>>>

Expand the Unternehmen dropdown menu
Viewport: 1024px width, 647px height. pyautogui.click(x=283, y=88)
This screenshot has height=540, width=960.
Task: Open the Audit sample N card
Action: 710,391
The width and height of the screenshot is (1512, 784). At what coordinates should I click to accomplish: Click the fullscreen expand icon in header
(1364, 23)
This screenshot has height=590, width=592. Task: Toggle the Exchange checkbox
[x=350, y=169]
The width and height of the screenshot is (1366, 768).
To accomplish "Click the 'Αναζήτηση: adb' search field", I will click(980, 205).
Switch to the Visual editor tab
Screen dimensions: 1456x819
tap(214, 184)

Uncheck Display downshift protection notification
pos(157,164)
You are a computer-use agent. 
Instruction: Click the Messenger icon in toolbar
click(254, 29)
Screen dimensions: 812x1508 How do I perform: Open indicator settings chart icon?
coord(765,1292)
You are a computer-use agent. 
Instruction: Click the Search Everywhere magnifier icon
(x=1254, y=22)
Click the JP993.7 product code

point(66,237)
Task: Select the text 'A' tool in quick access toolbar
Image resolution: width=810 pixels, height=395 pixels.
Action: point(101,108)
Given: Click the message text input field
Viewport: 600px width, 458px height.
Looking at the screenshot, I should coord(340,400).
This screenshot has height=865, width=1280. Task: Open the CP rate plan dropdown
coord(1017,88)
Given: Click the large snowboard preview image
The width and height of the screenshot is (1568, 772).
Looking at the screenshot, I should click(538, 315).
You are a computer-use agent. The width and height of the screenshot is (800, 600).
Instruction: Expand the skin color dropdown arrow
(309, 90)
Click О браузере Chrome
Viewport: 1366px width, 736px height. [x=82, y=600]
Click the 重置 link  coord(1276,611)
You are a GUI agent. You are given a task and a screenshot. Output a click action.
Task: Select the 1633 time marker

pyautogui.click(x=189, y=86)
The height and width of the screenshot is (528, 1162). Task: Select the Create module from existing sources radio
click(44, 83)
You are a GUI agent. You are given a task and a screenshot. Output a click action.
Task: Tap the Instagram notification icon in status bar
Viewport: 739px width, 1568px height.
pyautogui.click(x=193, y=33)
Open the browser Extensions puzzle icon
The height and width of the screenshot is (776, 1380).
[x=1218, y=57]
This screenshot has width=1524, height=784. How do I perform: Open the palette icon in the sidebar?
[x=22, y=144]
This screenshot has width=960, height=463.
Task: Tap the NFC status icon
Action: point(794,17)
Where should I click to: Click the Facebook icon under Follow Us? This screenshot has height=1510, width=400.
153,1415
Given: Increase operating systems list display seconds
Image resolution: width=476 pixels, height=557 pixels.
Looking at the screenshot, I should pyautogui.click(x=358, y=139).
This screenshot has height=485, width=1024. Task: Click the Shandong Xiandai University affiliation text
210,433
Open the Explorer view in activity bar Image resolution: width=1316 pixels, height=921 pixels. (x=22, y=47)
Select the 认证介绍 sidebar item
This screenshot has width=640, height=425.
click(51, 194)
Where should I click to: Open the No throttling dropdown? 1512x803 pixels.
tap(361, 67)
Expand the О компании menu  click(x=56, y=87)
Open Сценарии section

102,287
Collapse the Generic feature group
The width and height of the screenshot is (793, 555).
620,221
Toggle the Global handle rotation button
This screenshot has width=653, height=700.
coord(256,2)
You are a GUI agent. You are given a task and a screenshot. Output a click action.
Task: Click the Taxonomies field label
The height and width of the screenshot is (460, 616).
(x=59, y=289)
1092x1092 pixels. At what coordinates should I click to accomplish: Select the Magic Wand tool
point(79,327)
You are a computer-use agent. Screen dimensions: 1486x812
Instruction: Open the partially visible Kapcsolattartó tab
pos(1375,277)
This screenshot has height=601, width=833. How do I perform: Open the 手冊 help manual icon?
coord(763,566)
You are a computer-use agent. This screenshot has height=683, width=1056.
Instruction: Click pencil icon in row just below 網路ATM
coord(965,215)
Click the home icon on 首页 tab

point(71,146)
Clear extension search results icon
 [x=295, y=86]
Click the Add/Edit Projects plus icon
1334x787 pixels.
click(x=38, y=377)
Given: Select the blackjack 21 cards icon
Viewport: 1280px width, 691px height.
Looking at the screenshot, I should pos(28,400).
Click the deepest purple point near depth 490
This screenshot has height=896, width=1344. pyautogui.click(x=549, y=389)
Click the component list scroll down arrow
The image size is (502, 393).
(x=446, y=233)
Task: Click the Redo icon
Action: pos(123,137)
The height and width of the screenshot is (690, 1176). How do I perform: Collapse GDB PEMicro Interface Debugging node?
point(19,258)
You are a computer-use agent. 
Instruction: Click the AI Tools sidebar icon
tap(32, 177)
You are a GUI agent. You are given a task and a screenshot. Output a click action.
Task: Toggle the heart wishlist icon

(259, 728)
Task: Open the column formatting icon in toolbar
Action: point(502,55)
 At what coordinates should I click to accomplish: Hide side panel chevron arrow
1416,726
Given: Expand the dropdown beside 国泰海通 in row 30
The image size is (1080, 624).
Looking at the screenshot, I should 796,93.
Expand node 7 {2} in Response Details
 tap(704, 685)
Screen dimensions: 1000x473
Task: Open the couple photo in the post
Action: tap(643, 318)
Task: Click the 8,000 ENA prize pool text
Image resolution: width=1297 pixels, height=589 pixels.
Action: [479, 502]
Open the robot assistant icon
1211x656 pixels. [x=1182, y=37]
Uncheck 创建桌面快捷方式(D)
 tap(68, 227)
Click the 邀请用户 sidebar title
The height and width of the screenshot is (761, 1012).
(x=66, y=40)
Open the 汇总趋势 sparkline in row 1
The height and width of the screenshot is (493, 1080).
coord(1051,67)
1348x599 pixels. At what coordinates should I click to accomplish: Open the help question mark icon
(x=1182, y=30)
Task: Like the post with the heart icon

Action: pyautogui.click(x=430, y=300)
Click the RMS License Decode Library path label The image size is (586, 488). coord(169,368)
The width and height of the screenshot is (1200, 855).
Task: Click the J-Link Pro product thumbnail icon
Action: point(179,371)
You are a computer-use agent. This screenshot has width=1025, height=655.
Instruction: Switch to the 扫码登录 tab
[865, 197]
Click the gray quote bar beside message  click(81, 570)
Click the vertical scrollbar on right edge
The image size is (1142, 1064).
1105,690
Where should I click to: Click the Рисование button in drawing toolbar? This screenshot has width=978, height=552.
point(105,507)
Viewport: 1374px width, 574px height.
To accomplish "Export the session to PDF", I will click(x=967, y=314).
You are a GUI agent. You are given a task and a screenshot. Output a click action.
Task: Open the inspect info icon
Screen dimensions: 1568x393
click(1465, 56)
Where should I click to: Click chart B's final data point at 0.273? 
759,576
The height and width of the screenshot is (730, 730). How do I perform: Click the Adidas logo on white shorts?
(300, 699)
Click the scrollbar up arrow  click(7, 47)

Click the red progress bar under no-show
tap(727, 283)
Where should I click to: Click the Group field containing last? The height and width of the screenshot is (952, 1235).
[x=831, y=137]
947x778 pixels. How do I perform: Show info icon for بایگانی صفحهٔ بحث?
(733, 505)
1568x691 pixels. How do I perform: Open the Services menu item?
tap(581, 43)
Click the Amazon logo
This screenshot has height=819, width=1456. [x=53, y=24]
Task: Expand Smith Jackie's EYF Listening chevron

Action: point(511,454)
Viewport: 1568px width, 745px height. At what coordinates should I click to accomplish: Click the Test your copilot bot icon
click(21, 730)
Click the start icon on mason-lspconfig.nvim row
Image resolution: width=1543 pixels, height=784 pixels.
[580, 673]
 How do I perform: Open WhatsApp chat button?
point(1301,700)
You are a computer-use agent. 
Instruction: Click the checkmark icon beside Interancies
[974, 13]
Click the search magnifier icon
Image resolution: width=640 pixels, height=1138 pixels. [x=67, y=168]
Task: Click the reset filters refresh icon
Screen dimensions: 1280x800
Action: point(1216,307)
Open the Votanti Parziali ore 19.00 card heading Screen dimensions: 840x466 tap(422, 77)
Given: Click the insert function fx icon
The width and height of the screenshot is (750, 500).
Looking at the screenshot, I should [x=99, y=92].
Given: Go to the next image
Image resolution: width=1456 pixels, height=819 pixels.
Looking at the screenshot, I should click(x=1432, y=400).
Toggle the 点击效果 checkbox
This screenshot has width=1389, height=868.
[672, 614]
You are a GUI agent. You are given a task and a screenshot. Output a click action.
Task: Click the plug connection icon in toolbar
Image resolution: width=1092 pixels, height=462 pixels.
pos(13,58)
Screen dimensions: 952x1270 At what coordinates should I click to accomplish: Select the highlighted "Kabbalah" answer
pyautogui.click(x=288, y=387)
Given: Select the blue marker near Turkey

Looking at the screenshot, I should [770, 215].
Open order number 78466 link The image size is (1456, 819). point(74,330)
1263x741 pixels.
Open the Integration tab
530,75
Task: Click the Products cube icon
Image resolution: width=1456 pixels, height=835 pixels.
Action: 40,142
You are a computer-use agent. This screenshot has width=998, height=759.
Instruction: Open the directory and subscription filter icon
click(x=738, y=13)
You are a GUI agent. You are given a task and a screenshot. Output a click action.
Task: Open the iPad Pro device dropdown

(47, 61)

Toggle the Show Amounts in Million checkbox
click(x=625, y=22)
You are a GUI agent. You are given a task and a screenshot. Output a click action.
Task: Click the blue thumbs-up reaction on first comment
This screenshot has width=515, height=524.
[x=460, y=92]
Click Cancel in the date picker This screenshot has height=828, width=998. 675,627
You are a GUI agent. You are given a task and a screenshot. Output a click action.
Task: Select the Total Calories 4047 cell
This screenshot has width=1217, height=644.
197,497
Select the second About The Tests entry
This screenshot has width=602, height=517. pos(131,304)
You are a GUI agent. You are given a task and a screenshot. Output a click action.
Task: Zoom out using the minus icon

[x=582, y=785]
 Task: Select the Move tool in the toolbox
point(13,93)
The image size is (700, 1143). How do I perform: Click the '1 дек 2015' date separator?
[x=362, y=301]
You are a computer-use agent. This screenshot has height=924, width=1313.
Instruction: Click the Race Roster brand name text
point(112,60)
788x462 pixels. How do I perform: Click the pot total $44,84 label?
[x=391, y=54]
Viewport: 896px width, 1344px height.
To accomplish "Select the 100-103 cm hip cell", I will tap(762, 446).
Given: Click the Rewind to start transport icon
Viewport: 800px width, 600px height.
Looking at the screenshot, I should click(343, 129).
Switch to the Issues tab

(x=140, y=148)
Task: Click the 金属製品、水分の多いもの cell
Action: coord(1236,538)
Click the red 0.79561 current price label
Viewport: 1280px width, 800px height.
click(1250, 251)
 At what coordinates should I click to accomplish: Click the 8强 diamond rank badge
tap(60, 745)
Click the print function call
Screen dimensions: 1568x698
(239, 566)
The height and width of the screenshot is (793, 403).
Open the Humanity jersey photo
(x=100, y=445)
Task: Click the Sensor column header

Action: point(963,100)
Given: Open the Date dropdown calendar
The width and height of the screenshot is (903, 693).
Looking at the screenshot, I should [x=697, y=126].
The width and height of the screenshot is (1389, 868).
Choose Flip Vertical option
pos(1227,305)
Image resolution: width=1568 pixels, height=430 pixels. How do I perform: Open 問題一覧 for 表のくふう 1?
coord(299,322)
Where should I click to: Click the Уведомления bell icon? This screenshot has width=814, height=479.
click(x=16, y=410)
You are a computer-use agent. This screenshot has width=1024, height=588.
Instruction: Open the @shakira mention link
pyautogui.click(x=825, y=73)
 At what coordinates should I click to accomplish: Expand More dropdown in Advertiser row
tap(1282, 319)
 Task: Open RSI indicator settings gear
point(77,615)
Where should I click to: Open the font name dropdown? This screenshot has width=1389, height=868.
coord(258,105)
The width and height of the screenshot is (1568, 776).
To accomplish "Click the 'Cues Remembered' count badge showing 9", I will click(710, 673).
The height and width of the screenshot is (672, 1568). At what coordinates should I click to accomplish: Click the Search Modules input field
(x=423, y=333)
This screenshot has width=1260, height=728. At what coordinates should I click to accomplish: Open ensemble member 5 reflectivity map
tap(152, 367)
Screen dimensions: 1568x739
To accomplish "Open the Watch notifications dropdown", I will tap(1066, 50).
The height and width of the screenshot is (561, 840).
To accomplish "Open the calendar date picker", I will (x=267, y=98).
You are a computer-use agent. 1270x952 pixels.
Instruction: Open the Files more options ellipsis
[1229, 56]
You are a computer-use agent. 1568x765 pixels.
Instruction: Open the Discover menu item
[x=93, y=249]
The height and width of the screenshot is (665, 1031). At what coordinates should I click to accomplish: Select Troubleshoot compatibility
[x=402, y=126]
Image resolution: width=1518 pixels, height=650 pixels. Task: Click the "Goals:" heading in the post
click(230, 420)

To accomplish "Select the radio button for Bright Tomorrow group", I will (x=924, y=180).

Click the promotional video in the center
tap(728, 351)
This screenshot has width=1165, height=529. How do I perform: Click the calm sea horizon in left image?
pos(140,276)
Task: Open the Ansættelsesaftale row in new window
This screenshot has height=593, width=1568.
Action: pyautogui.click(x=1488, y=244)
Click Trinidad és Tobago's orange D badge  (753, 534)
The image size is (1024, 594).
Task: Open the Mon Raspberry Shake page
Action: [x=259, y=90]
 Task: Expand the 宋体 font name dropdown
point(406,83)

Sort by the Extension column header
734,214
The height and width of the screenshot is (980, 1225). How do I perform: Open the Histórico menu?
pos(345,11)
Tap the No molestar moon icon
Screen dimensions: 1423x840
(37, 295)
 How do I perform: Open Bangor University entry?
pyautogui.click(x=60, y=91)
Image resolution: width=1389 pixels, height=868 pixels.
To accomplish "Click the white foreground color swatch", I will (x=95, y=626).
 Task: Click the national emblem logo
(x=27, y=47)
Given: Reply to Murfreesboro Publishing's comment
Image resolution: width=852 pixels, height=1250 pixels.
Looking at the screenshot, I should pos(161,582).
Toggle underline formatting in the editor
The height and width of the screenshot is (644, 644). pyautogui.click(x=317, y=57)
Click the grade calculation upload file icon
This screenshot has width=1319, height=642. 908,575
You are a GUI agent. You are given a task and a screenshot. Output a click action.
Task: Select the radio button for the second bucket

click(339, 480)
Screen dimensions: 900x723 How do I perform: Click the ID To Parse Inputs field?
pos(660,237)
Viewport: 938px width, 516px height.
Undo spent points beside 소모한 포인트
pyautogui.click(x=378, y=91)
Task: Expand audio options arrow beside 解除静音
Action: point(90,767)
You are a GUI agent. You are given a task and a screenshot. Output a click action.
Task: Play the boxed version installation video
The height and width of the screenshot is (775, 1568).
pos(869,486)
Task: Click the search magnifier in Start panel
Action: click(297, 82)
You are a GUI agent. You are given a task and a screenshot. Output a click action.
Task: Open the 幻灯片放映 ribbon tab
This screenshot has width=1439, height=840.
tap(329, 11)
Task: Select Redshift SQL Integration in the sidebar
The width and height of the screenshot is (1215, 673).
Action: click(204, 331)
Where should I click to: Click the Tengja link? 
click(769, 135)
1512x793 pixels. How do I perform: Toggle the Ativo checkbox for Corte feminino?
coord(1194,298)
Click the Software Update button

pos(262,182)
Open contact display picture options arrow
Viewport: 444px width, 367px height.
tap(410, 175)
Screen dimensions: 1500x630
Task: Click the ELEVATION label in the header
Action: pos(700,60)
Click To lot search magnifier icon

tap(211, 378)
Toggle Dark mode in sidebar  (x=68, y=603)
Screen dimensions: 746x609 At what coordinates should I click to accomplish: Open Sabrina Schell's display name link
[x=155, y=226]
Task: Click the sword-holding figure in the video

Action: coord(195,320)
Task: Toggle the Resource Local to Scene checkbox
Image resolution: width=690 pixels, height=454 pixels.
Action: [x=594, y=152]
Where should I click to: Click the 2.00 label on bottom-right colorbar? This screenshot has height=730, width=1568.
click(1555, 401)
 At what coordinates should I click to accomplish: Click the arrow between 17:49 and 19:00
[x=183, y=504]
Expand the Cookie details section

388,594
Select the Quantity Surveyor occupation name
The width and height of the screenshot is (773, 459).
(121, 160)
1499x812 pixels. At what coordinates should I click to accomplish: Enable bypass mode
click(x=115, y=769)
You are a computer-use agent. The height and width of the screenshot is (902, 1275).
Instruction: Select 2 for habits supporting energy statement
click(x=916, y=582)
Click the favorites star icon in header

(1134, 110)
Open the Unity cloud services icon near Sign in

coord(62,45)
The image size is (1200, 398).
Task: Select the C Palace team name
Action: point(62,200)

<<<

Task details – Convert the lines of the listing above, starting at the line that contains "Task: Select the Move tool in the toolbox" and ending at the line that contains "coord(258,105)", into a JSON list of strings with one string per line. Leave out any blank lines.

Correct answer –
[
  " Task: Select the Move tool in the toolbox",
  "point(13,93)",
  "The image size is (700, 1143). How do I perform: Click the '1 дек 2015' date separator?",
  "[x=362, y=301]",
  "You are a computer-use agent. This screenshot has height=924, width=1313.",
  "Instruction: Click the Race Roster brand name text",
  "point(112,60)",
  "788x462 pixels. How do I perform: Click the pot total $44,84 label?",
  "[x=391, y=54]",
  "Viewport: 896px width, 1344px height.",
  "To accomplish \"Select the 100-103 cm hip cell\", I will tap(762, 446).",
  "Given: Click the Rewind to start transport icon",
  "Viewport: 800px width, 600px height.",
  "Looking at the screenshot, I should click(343, 129).",
  "Switch to the Issues tab",
  "(x=140, y=148)",
  "Task: Click the 金属製品、水分の多いもの cell",
  "Action: coord(1236,538)",
  "Click the red 0.79561 current price label",
  "Viewport: 1280px width, 800px height.",
  "click(1250, 251)",
  " At what coordinates should I click to accomplish: Click the 8强 diamond rank badge",
  "tap(60, 745)",
  "Click the print function call",
  "Screen dimensions: 1568x698",
  "(239, 566)",
  "The height and width of the screenshot is (793, 403).",
  "Open the Humanity jersey photo",
  "(x=100, y=445)",
  "Task: Click the Sensor column header",
  "Action: point(963,100)",
  "Given: Open the Date dropdown calendar",
  "The width and height of the screenshot is (903, 693).",
  "Looking at the screenshot, I should [x=697, y=126].",
  "The width and height of the screenshot is (1389, 868).",
  "Choose Flip Vertical option",
  "pos(1227,305)",
  "Image resolution: width=1568 pixels, height=430 pixels. How do I perform: Open 問題一覧 for 表のくふう 1?",
  "coord(299,322)",
  "Where should I click to: Click the Уведомления bell icon? This screenshot has width=814, height=479.",
  "click(x=16, y=410)",
  "You are a computer-use agent. This screenshot has width=1024, height=588.",
  "Instruction: Open the @shakira mention link",
  "pyautogui.click(x=825, y=73)",
  " At what coordinates should I click to accomplish: Expand More dropdown in Advertiser row",
  "tap(1282, 319)",
  " Task: Open RSI indicator settings gear",
  "point(77,615)",
  "Where should I click to: Open the font name dropdown? This screenshot has width=1389, height=868.",
  "coord(258,105)"
]